- **Saved data entries**:
+++

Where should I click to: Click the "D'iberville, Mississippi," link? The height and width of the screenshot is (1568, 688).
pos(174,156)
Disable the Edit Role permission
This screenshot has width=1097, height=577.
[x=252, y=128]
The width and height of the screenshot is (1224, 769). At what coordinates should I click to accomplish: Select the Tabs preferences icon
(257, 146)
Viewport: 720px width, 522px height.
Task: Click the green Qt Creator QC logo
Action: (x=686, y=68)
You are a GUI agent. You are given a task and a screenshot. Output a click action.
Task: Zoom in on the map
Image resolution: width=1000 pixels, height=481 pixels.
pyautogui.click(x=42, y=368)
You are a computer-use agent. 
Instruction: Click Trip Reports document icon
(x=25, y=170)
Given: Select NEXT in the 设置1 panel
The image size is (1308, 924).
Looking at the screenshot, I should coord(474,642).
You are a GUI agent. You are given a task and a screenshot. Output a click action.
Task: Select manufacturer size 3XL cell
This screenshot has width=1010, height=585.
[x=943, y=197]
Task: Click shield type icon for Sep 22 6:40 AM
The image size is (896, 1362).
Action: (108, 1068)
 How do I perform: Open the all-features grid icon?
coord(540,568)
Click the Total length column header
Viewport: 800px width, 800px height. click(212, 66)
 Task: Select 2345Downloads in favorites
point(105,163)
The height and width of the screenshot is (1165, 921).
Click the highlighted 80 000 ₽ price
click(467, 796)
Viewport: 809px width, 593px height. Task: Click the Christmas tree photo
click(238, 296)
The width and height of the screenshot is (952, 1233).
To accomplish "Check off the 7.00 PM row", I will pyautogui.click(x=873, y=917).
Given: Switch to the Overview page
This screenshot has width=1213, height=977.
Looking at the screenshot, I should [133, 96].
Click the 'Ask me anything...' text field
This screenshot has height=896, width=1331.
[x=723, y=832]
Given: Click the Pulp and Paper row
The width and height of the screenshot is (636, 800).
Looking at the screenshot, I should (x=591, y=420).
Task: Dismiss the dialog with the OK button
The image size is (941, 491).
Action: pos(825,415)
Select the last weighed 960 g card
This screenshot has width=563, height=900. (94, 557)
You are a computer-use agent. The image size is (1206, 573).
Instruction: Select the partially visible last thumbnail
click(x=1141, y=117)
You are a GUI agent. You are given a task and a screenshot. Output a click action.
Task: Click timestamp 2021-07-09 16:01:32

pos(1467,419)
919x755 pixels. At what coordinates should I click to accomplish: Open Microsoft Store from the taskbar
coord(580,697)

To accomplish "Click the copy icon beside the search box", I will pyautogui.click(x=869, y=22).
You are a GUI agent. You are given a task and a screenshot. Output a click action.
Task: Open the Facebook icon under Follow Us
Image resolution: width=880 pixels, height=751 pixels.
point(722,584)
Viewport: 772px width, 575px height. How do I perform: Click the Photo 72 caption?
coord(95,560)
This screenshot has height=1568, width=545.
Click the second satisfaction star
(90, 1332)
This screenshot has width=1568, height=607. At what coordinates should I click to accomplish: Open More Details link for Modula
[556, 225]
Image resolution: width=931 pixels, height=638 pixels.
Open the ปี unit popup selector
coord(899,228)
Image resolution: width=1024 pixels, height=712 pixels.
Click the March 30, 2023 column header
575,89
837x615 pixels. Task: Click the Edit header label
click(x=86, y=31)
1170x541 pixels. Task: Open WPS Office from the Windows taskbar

+++

- **Task statement**: Work out how many lines in the records above contain the word "computer". State only that number.

- **Task response**: 2